By default, FirewallD should be automatically pre-installed on Rocky Linux 9. To confirm if the firewall is present, use the following command.
sudo firewall-cmd --version
The output should state a version number in the output that shows the presence of FirewallD.
You can run the following command below for users that do not have the firewall installed or have removed the package previously.
sudo dnf install firewalld -y
After checking or re-installing FirewallD on your system, you need to enable the service.
The best practice is automatically enabling the firewall software at system boot and starting it immediately.
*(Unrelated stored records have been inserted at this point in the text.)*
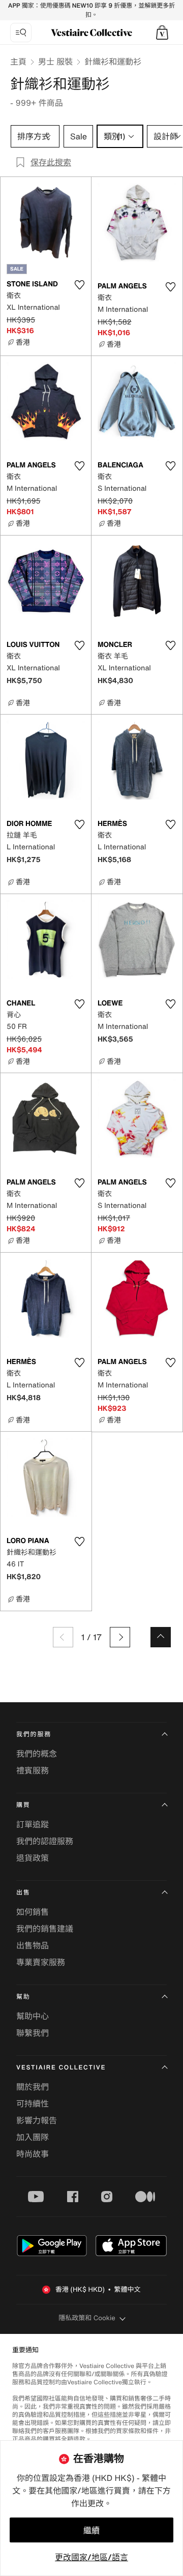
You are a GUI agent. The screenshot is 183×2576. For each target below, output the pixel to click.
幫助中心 (32, 2016)
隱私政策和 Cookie (86, 2318)
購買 (23, 1805)
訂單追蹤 (32, 1824)
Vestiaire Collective (61, 2067)
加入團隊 (32, 2137)
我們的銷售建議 (44, 1928)
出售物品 (32, 1945)
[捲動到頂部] (160, 1637)
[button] (162, 32)
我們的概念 (36, 1754)
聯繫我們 (32, 2033)
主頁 (18, 61)
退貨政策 (32, 1858)
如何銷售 (32, 1912)
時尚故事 (32, 2154)
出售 (23, 1892)
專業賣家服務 (40, 1962)
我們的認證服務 (44, 1841)
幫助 (23, 1997)
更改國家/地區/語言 (91, 2557)
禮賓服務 (32, 1770)
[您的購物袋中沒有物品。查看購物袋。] (162, 32)
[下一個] (120, 1637)
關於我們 (32, 2087)
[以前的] (63, 1637)
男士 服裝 (55, 61)
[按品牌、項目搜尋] (21, 32)
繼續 (91, 2530)
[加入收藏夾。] (79, 285)
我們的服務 (33, 1734)
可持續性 (32, 2103)
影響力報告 (36, 2120)
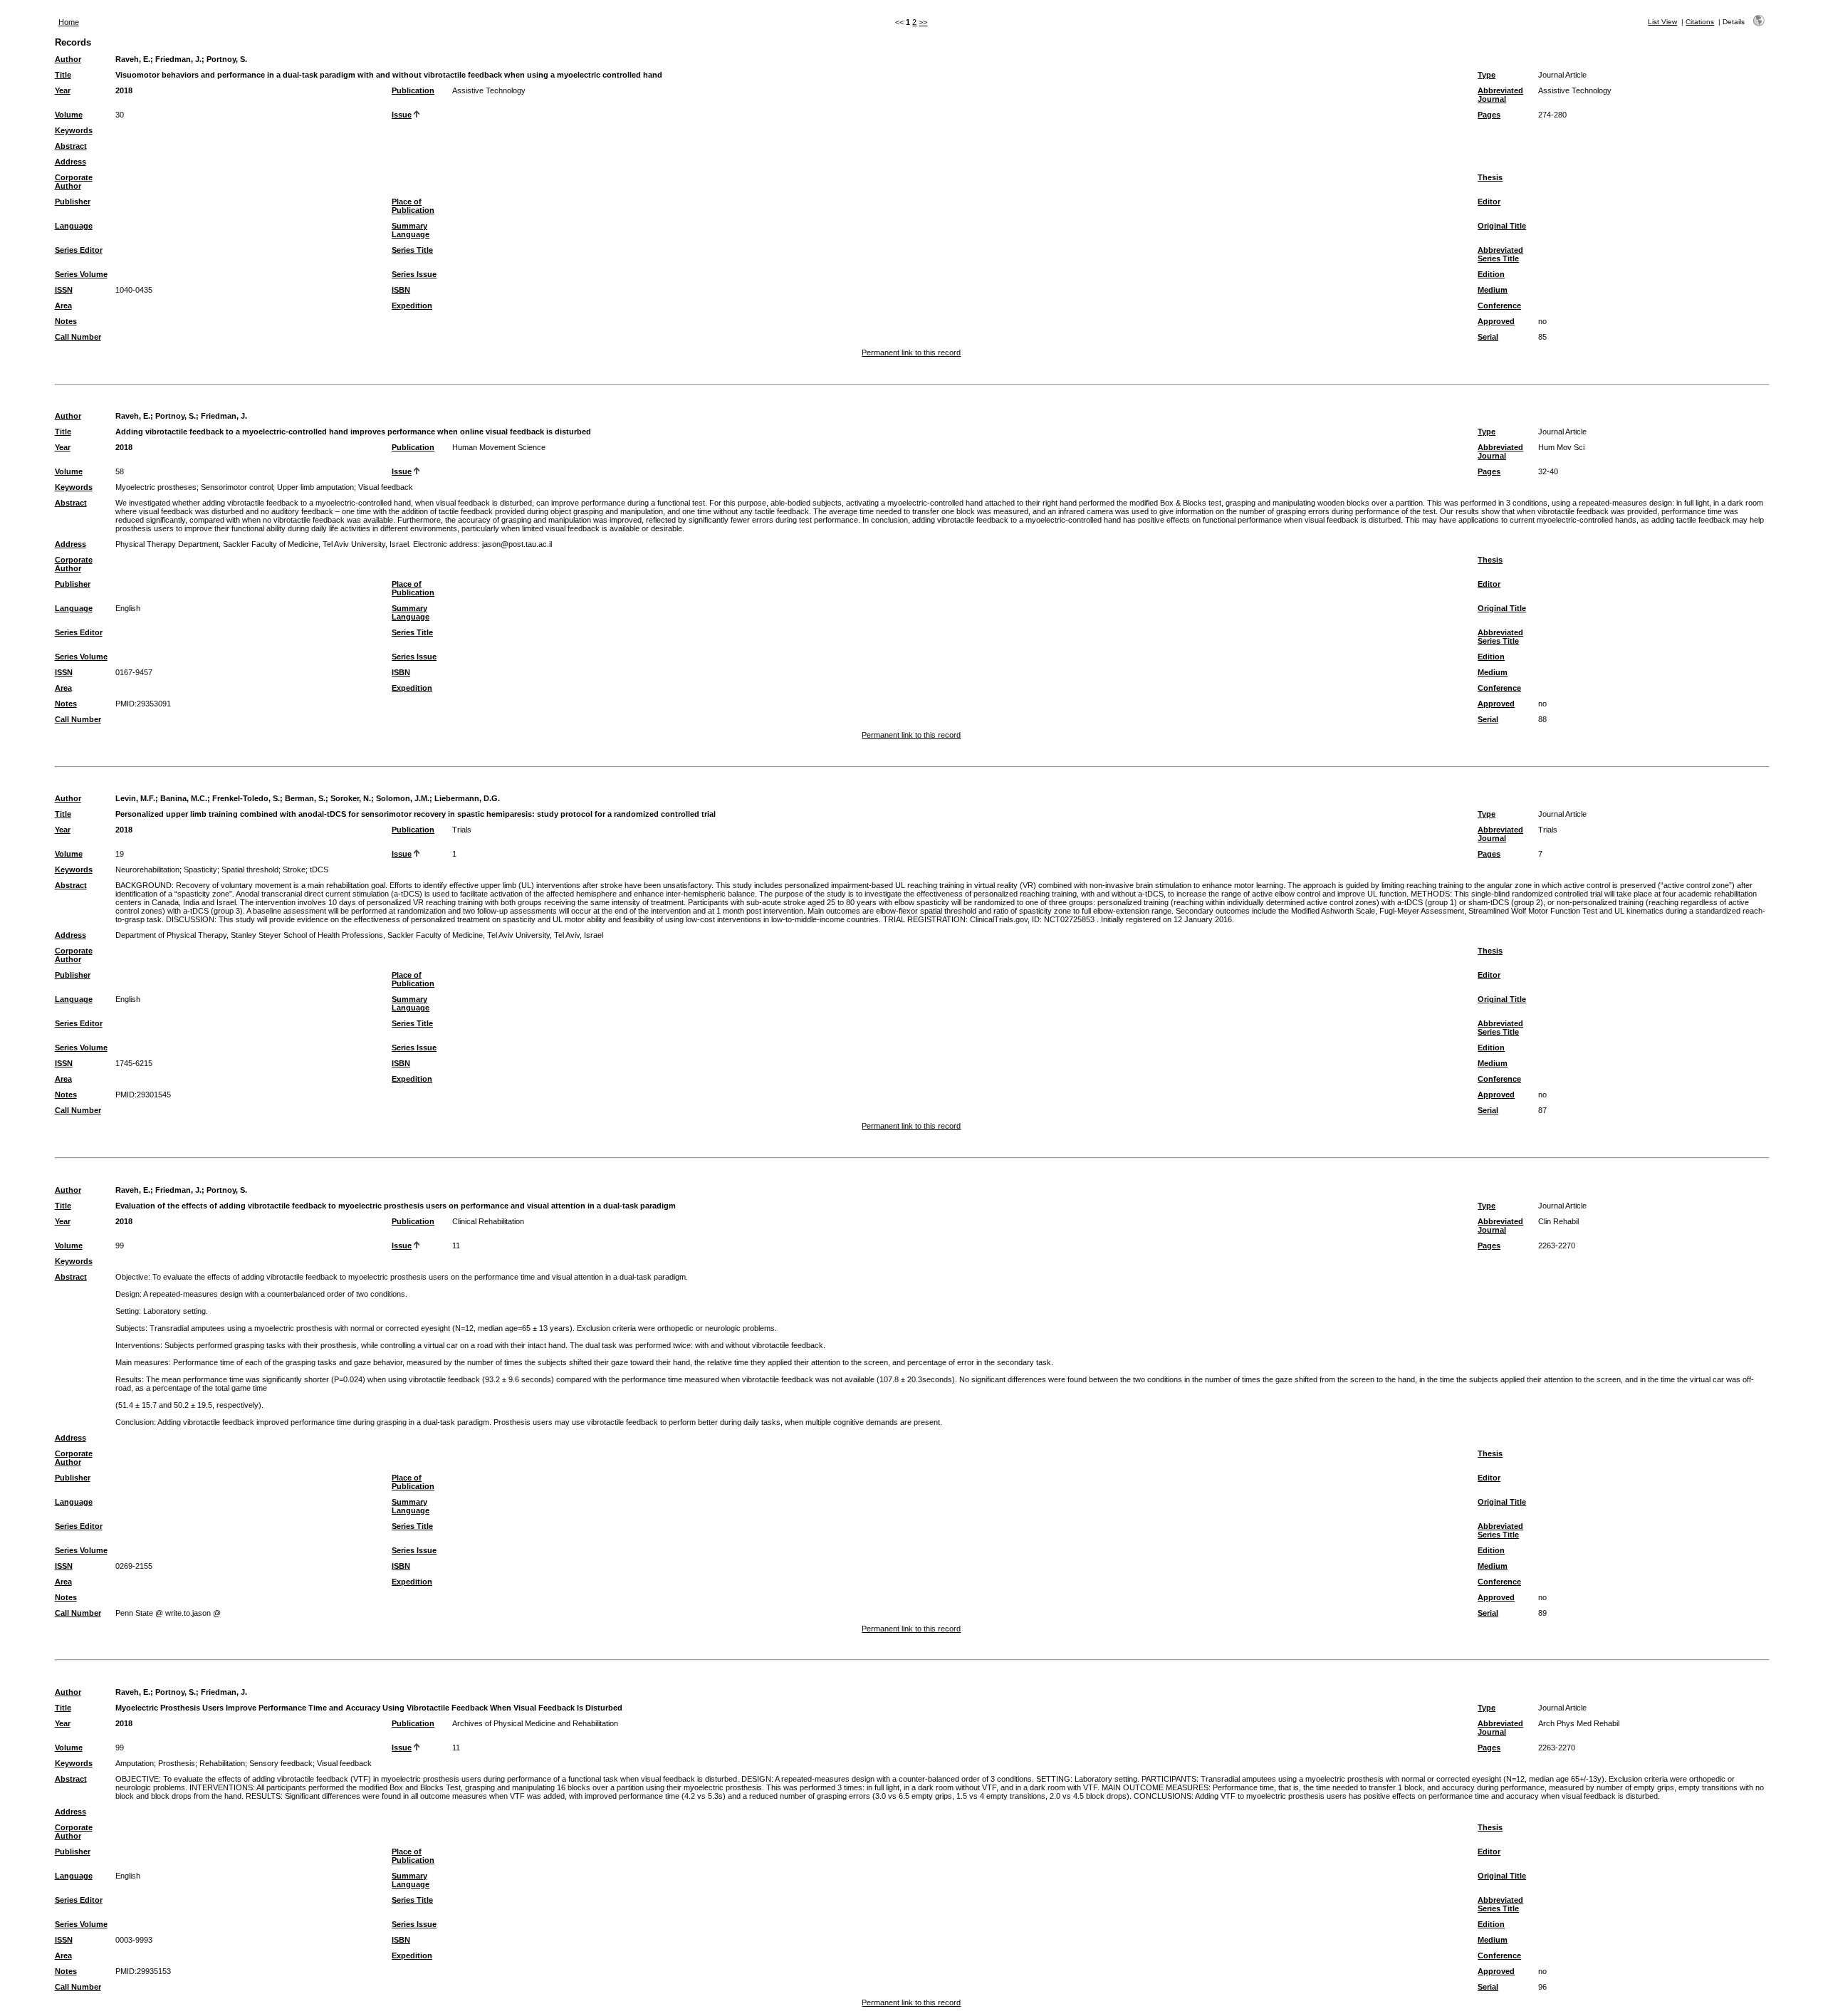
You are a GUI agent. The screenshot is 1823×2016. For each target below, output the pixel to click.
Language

This can be accomplished with an all-in-one command as follows.
sudo systemctl enable firewalld --now
Next, check the status of FirewallD to ensure everything is working and no errors are present.
systemctl status firewalld
As above, the backend of FirewallD is active and working correctly.
Install FirewallD GUI
The next step is installing the graphical interface (GUI) for FirewallD, which you can begin using the following command.
sudo dnf install firewall-config -y
KDE desktop environment users can install the KDE control panel for FirewallD.
sudo dnf install plasma-firewall-firewalld -y
Launch FirewallD GUI
Once the installation has been completed, you can run the GUI by opening the application with the following path.
Activities > Show Applications > Firewall
Once launched, you can begin to experiment with the firewall settings, the main list you can see is public, along with services, ports, protocols, and much more.
The view menu and Options also have additional options and selects.
Example of FirewallD GUI:
How to Remove (Uninstall) FirewallD GUI
Use the following command below for users who no longer wish to use FirewallD GUI.
sudo dnf autoremove firewall-config
KDE users that want to remove the FirewallD panel.
sudo dnf autoremove plasma-firewall-firewalld
Note that this will remove all unused dependencies for FirewallD GUI and any other dependencies that are no longer used on your system, so be aware. You should remove these for most users as they can clog your system up heavily after a while.
Comments and Conclusion
If you’re looking for a lightweight yet sophisticated program that will help keep an eye on your system, look no further than GUIs sleek and simple interface, and you should check it out.